The report focuses on the industry as a whole, from production to processing to consumption, by examining countries involved in each step of the supply chain. Forests in the “producer” countries are harvested for timber (Brazil, Indonesia, Cameroon, Malaysia, and Ghana), which is processed (China and Vietnam), and sold in “consumer” countries (the United States, Britain, Japan, France, and the Netherlands).
According to the report, illegal logging has declined by 50 percent in Cameroon, between 50 and 75 percent in the Brazilian Amazon, and by 75 percent in Indonesia in the last decade. By reducing illegal logging in these three nations, the report estimates that up to 17 million hectares of forest have been saved from degradation – more land than England and Wales combined.
By minimising illegal logging in tropical forests in Cameroon, Brazil, and Indonesia, the report states, the release of up to 14.6 billion tonnes of carbon dioxide may be prevented—a number equivalent to half of the total amount of carbon dioxide released by human actions each year.
In addition to global environmental benefits, the reduction of illegal logging activities directly benefits communities that depend on tropical forests for their livelihoods. The Chatham report found that if timber was harvested legally in the three countries under governmental regulations, an estimated 6.5 billion dollars could be raised. The report notes that this number is more than twice the amount spent each year in overseas aid for primary school education.
Although the report’s findings are positive, illegal logging remains a significant issue across the globe. The report points to the fact that as patent instances of illegal logging are identified and disbanded, other practices that are less visible are becoming a larger problem, such as legal companies logging outside permitted areas and the illegal issuance of permits to clear forests for agricultural plantations.

________________

Write the next part of the passage on the decline of illegal logging, starting after its final sentence.

________________

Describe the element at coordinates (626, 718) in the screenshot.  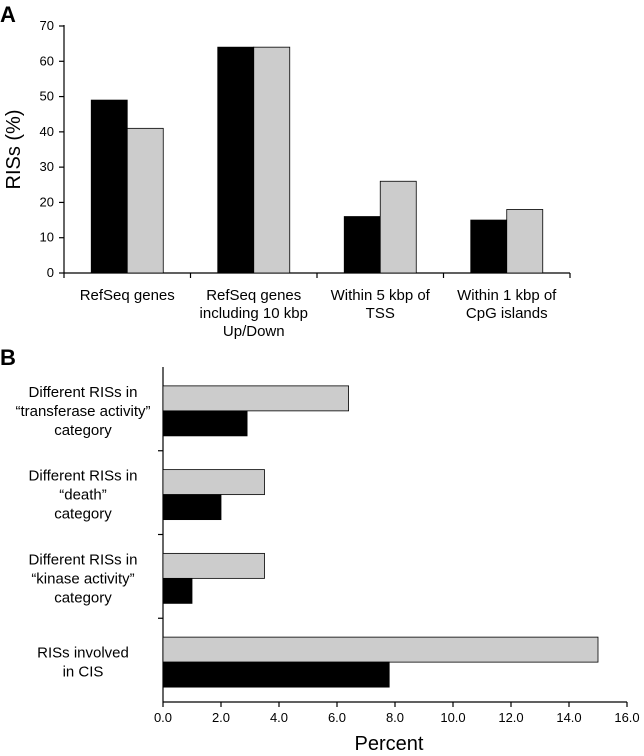
I see `b-x-tick-label: 16.0` at that location.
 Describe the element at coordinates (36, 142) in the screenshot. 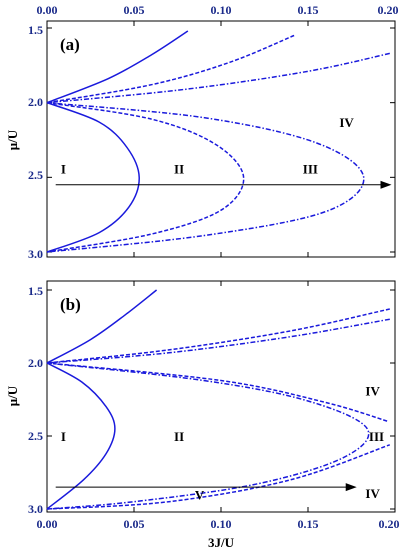

I see `panel-a-y-tick-labels: 1.5 2.0 2.5 3.0` at that location.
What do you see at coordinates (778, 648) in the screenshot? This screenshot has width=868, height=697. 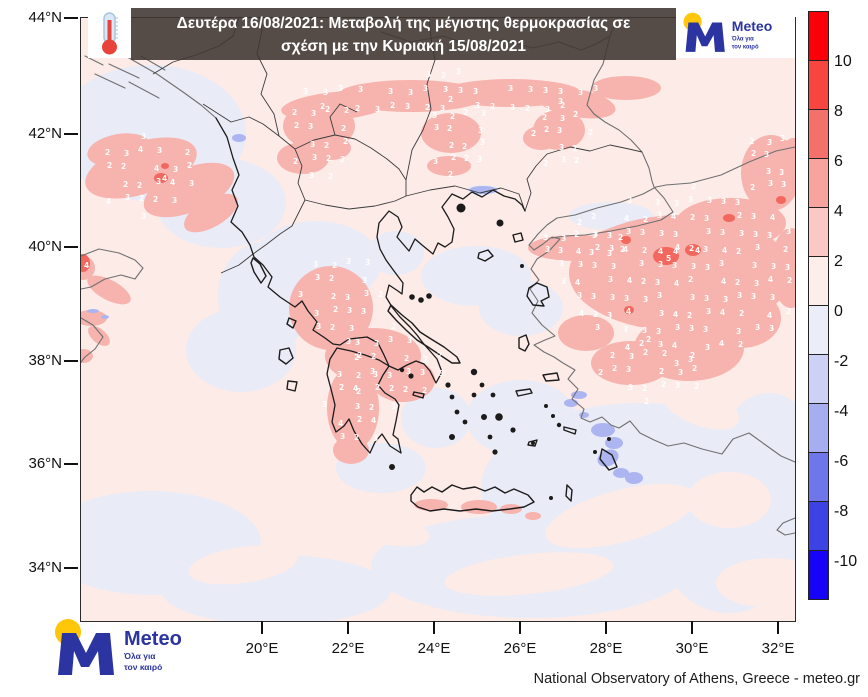 I see `lon-tick-label: 32°E` at bounding box center [778, 648].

________________

--- EXPECTED ANSWER ---
As of last year, the illegal logging industry has contributed to the degradation of up to five million hectares of forest around the world and the yearly release of up to three billion tonnes of carbon dioxide.
The problem of illegal harvesting of timber is only one element in the production process; illegal consumption is equally crucial to address. In 2008, the report found, companies in the five “consumer” countries purchased a total of 17 million cubic meters of illegal timber and wood products, worth approximately 8.4 billion dollars. Most of the timber was in the form of processed products like plywood and furniture.
Currently, a variety of laws and regulations designed to combat the issue of illegal logging are being implemented in the EU and the US. In the EU, as a result of Voluntary Partnership Agreements, progress in the regulation and policing of the timber industry is gaining momentum.
In the U.S., a piece of legislation called the Lacey Act has been amended to make the handling of illegally harvested timber an illegal act. Last week, on Jul. 7, the EU parliament approved similar legislation that will take effect in 2012.
The next step, the report states, is for other countries heavily involved in the production and consumption of timber to approve similar measures. A main focus is on China, the top importer and exporter of illegal timber—the country currently imports about 20 million cubic meters of illegal wood annually, more than all five “consumer” countries combined.
“The most important next step is for Japan and China to implement the kind of legislation that the US has and the EU is in the process of implementing,” Lawson told IPS. “If they did so, that would mean all the biggest markets in the world have been shut to illegal timber.”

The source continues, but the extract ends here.